Pixel coordinate grounding data
********************
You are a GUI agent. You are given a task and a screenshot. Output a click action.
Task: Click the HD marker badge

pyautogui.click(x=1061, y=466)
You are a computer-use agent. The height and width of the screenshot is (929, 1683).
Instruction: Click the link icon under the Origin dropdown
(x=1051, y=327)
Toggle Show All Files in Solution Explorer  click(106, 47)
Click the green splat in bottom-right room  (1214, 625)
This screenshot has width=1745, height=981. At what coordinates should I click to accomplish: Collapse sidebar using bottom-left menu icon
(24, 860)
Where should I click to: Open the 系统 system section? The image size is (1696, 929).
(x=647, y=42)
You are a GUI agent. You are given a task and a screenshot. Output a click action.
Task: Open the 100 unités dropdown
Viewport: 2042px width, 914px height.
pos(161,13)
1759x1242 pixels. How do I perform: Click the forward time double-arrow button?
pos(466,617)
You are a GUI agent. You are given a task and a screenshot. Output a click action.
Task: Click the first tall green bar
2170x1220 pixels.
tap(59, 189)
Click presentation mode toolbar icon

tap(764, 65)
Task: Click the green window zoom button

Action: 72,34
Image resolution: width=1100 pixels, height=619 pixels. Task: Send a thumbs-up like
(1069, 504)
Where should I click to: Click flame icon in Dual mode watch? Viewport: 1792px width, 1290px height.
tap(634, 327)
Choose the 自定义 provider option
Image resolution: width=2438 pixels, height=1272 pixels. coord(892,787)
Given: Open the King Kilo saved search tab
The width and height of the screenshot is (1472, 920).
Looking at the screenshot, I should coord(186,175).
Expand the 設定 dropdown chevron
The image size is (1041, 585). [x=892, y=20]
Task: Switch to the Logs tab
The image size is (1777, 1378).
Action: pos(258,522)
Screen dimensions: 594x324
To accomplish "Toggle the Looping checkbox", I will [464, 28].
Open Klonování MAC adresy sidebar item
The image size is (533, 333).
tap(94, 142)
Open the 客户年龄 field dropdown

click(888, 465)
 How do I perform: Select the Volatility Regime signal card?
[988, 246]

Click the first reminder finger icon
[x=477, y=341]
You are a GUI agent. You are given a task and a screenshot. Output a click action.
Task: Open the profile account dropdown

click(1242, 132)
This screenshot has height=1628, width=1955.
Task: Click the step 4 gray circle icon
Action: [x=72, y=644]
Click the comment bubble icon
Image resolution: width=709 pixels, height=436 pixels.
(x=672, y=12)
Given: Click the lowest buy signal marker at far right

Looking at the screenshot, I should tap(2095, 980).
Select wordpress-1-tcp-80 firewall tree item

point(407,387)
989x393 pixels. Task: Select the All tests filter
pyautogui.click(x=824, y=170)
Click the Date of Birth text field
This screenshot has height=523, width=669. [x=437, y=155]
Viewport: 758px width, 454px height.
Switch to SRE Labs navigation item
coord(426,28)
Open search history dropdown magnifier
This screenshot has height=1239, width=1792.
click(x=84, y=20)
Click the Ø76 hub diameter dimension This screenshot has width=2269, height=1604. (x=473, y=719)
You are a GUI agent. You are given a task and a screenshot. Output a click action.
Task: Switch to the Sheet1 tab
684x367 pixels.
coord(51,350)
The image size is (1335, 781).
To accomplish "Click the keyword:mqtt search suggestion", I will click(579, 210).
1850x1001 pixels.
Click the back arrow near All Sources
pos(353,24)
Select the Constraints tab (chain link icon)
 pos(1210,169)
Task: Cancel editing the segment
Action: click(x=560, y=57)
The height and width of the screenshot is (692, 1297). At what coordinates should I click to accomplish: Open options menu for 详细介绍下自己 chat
********************
### Prompt:
Repeat every entry above exactly, leaving nothing out.

### Expected answer:
You are a GUI agent. You are given a task and a screenshot. Output a click action.
Task: Click the HD marker badge

pyautogui.click(x=1061, y=466)
You are a computer-use agent. The height and width of the screenshot is (929, 1683).
Instruction: Click the link icon under the Origin dropdown
(x=1051, y=327)
Toggle Show All Files in Solution Explorer  click(106, 47)
Click the green splat in bottom-right room  (1214, 625)
This screenshot has width=1745, height=981. At what coordinates should I click to accomplish: Collapse sidebar using bottom-left menu icon
(24, 860)
Where should I click to: Open the 系统 system section? The image size is (1696, 929).
(x=647, y=42)
You are a GUI agent. You are given a task and a screenshot. Output a click action.
Task: Open the 100 unités dropdown
Viewport: 2042px width, 914px height.
pos(161,13)
1759x1242 pixels. How do I perform: Click the forward time double-arrow button?
pos(466,617)
You are a GUI agent. You are given a task and a screenshot. Output a click action.
Task: Click the first tall green bar
2170x1220 pixels.
tap(59, 189)
Click presentation mode toolbar icon

tap(764, 65)
Task: Click the green window zoom button

Action: 72,34
Image resolution: width=1100 pixels, height=619 pixels. Task: Send a thumbs-up like
(1069, 504)
Where should I click to: Click flame icon in Dual mode watch? Viewport: 1792px width, 1290px height.
tap(634, 327)
Choose the 自定义 provider option
Image resolution: width=2438 pixels, height=1272 pixels. coord(892,787)
Given: Open the King Kilo saved search tab
The width and height of the screenshot is (1472, 920).
Looking at the screenshot, I should coord(186,175).
Expand the 設定 dropdown chevron
The image size is (1041, 585). [x=892, y=20]
Task: Switch to the Logs tab
The image size is (1777, 1378).
Action: pos(258,522)
Screen dimensions: 594x324
To accomplish "Toggle the Looping checkbox", I will [464, 28].
Open Klonování MAC adresy sidebar item
The image size is (533, 333).
tap(94, 142)
Open the 客户年龄 field dropdown

click(888, 465)
 How do I perform: Select the Volatility Regime signal card?
[988, 246]

Click the first reminder finger icon
[x=477, y=341]
You are a GUI agent. You are given a task and a screenshot. Output a click action.
Task: Open the profile account dropdown

click(1242, 132)
This screenshot has height=1628, width=1955.
Task: Click the step 4 gray circle icon
Action: [x=72, y=644]
Click the comment bubble icon
Image resolution: width=709 pixels, height=436 pixels.
(x=672, y=12)
Given: Click the lowest buy signal marker at far right

Looking at the screenshot, I should tap(2095, 980).
Select wordpress-1-tcp-80 firewall tree item

point(407,387)
989x393 pixels. Task: Select the All tests filter
pyautogui.click(x=824, y=170)
Click the Date of Birth text field
This screenshot has height=523, width=669. [x=437, y=155]
Viewport: 758px width, 454px height.
Switch to SRE Labs navigation item
coord(426,28)
Open search history dropdown magnifier
This screenshot has height=1239, width=1792.
click(x=84, y=20)
Click the Ø76 hub diameter dimension This screenshot has width=2269, height=1604. (x=473, y=719)
You are a GUI agent. You are given a task and a screenshot. Output a click action.
Task: Switch to the Sheet1 tab
684x367 pixels.
coord(51,350)
The image size is (1335, 781).
To accomplish "Click the keyword:mqtt search suggestion", I will click(579, 210).
1850x1001 pixels.
Click the back arrow near All Sources
pos(353,24)
Select the Constraints tab (chain link icon)
 pos(1210,169)
Task: Cancel editing the segment
Action: click(x=560, y=57)
The height and width of the screenshot is (692, 1297). At what coordinates should I click to accomplish: Open options menu for 详细介绍下自己 chat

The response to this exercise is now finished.